Upward parallel shift on the yield curve witnessed during the week

Monday, 17 June 2013 00:00 -     - {{hitsCtrl.values.hits}}

By Wealth Trust Securities

Foreign selling on rupee bonds coupled with local selling pressure was seen as the main two reasons for a parallel shift upwards on the overall yield curve during the week ending 14 June. Activity continued to mainly surround the two liquid five year maturities (i.e. 15.8.2018 and 1.4.2018) as its yields reflected an increase of 13 basis points during the week to close the week at levels of 11.19/21 and 11.24/28 respectively against its previous weeks closing levels.



It was seen hitting weekly highs of 11.25% and 11.30% respectively in comparison to its weekly lows of 11.08% and 11.14%. In addition, activity on the longer leg of the curve was witnessed as well, with the eight year maturity seen changing within the range of 11.52% to 11.56% and closing the week at levels of 11.55/62.
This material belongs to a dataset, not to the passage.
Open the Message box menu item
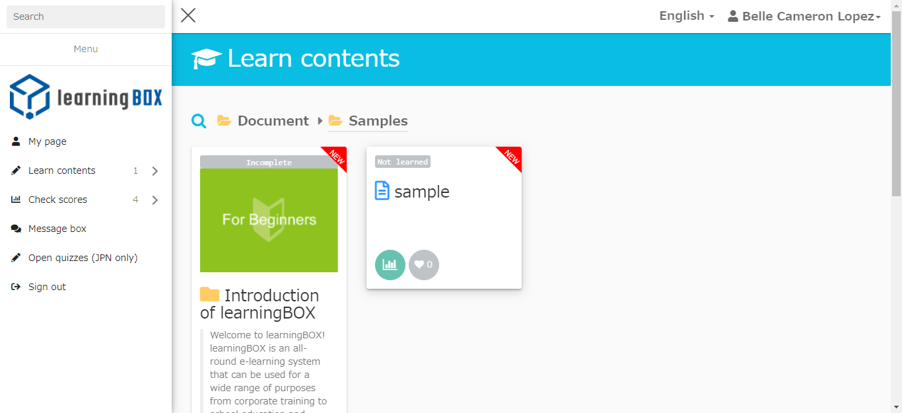Screen dimensions: 902x413 point(57,229)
However, contrary to the increase in secondary market bond yields, secondary bill market yields reflected a dip towards the latter part of the week mainly on the 364 day bill as it was seen changing hands within the range of 10.80% to 10.85. Given are the closing, secondary market yields for the most frequently traded maturities.



Overnight call money and repo rates remained mostly unchanged during the week to average 8.55% and 8.20% respectively for the week, as the Open Market Operations (OMO) department of Central bank conducted daily and term repo auctions in order to drain out excess liquidity from the system.
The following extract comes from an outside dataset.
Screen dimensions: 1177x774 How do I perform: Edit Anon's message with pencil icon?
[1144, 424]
It mopped up an amount of Rs. 5 billion through a 35 day repo auction at a weighted average of 8.56% while a further amount of Rs. 5 billion was drained out by way of outright sales of Treasury bills with durations of 17 and 31 days. The 17 day bill fetched a weighted average of 8.25%, while the weighted average of the 31 day bill was 8.49%.
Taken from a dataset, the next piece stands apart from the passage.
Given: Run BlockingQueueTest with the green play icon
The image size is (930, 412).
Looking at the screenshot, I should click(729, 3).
Rupee depreciates to a six month low during the week

The USD/LKR rate was seen losing ground by as much as Rs. 2.20 during the week to close the week at Rs. 128.50/70. It was seen hitting a six month low of Rs. 129.00 on Friday, a level last seen on 5 December 2012. Foreign selling on rupee bonds, forward hedging by foreign rupee bond holders coupled with importer demand was seen as the main reasons behind this considerable dip according to market sources. The daily average USD/LKR traded volume for the first four days of this week stood at US$ 53.91 million. Given are some forward dollar rates that prevailed in the market: One month – 129.35, three months – 130.80, six months – 132.85.